The Anxiety Machine Dressed as Tech
When you start looking at the actual utility of these items, the numbers don’t add up. You realize that the ‘must-have’ baby monitor with the 4K camera and the heart-rate sensor is really just a 333-dollar anxiety machine. It doesn’t keep the baby safer; it just gives you more data to obsess over while you should be sleeping. We are becoming data-rich and intuition-poor. We are replacing the natural bond of observation and touch with a series of alerts sent to our watches.
Obsessive Data Consumption Level
88%
In my practice, I often see how people use ‘stuff’ to fill the gap where their self-confidence should be. If you don’t believe you can soothe a crying baby, you buy a machine that promises to do it for you. If you don’t believe you can tell if your baby is too hot or too cold, you buy a onesie with a thermal-reactive patch. We are being sold the idea that our natural human abilities are insufficient. It’s a classic move in the addiction world, too-convincing someone they are broken so you can sell them the cure.
The Tool I Already Owned
Instead of following a rigid, soulless PDF that treated my impending fatherhood like a logistics problem to be solved with a credit card, I started looking for ways to actually personalize what we were doing. I realized that choice doesn’t have to be a mandate. It was around the time I stopped obsessing over the 173-item list that I found on LMK.today, rather than the values of a corporate boardroom. It’s about taking the power back from the ‘experts’ and giving it back to the parents.
I think about the pickle jar again. The reason I couldn’t open it wasn’t because I’m weak-though my ego would love to tell that story-it was because I was rushing. I was trying to force it. I was approaching it with the same frantic energy I bring to the baby checklists. When I finally went back to the kitchen 53 minutes later, I took a breath, used a tea towel for a better grip, and it popped right open. There’s a lesson there, somewhere between the vinegar and the glass. We already have most of what we need.

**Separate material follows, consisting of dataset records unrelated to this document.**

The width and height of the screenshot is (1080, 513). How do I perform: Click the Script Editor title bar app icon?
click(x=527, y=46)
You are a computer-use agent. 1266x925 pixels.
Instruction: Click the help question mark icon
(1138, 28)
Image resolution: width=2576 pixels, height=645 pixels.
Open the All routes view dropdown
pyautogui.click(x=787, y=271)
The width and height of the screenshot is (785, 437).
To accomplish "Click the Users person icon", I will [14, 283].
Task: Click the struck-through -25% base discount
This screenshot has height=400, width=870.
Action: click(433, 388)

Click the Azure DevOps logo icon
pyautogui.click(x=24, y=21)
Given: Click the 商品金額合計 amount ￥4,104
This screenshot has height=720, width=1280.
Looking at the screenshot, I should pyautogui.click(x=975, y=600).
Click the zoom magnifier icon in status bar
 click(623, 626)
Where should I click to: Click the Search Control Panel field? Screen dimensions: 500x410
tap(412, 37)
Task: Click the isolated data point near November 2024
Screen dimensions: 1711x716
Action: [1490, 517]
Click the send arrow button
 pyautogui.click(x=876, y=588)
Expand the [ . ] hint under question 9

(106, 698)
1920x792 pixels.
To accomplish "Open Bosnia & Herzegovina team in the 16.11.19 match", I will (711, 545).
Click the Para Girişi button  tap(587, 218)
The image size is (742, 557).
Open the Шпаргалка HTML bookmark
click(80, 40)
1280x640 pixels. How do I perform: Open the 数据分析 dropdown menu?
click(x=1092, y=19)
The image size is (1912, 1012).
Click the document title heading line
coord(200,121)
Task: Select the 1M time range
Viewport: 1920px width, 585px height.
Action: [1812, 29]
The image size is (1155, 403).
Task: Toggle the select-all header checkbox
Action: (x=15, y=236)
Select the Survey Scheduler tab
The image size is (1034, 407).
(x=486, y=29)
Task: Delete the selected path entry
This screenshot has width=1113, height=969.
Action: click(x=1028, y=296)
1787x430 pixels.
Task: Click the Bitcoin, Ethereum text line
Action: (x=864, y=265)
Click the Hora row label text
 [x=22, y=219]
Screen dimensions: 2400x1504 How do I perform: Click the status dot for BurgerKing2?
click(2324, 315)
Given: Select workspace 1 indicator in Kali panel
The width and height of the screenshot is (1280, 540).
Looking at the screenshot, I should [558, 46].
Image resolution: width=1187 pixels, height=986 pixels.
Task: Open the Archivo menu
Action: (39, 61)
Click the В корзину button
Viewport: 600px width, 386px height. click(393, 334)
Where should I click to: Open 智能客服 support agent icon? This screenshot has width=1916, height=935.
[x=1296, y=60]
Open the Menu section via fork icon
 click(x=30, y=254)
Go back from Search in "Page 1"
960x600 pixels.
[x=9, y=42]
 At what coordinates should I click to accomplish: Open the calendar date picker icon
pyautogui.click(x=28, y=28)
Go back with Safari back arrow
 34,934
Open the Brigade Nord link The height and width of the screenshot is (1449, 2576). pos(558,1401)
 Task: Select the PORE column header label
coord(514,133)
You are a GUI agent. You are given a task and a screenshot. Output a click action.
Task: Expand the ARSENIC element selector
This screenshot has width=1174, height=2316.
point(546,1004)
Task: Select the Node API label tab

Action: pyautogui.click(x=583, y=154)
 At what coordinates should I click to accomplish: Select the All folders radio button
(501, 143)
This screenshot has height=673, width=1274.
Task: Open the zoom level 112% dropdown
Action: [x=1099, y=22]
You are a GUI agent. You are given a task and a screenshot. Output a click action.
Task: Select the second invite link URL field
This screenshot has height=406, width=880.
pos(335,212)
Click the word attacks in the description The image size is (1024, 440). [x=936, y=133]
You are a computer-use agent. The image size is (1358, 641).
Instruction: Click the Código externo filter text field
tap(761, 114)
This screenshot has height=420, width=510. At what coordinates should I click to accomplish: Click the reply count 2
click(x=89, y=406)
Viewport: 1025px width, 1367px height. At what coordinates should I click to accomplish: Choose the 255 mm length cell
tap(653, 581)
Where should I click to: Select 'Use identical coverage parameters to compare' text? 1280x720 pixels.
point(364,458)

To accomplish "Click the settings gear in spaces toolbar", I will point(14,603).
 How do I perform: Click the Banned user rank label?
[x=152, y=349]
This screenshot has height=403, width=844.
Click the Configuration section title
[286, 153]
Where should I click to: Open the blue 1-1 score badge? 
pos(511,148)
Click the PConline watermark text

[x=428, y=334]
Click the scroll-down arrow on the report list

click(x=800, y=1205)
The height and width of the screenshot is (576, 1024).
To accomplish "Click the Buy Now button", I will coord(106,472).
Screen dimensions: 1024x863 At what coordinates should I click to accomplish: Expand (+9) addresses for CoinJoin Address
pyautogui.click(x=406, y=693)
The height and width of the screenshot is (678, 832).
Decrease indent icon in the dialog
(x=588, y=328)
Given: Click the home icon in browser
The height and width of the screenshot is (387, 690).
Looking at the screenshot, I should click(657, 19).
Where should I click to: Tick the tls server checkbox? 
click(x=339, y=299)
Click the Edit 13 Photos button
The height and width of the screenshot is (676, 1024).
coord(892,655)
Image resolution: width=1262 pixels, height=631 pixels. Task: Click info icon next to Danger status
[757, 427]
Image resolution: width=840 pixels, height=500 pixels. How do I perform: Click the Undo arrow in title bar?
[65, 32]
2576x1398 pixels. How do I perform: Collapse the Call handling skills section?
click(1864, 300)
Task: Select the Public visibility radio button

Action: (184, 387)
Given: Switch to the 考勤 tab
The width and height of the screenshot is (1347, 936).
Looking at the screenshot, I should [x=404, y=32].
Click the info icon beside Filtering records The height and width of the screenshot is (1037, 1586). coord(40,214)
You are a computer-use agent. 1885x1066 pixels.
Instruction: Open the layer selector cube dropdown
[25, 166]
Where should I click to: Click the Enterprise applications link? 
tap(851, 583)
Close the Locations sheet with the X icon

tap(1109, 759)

The Essential Three: Grace, Space, and Presence
I’ve decided to delete the PDF. I’m going to make my own list, and it’s going to have 3 items on it to start: A crib, some diapers, and a lot of grace for myself when I inevitably screw up. I’m going to stop looking at the 173-item ‘essentials’ list because it’s not an essential list for me; it’s an essential list for the bottom line of a multi-billion dollar baby industry.
My addiction recovery work has taught me that the most important things in life are never items you can click ‘Add to Cart’ on. You can’t buy resilience. You can’t buy a connection with your child. You can’t buy the feeling of safety. Those are things you build, day by day, through presence and attention.
When I look at the small space we’ve cleared for the nursery, I don’t see the absence of 153 items. I see room to breathe. I see a space where a human being is going to grow, and that human doesn’t care about the thread count of their sheets or whether their pacifier is BPA-free (though, okay, maybe that one matters). There is a specific kind of freedom in saying ‘no’ to the ‘must-haves.’ It’s the realization that you are already equipped with the necessary hardware. The software just needs a little time to load.
I’m going to trust the process. And that, I suspect, is the most essential item of all.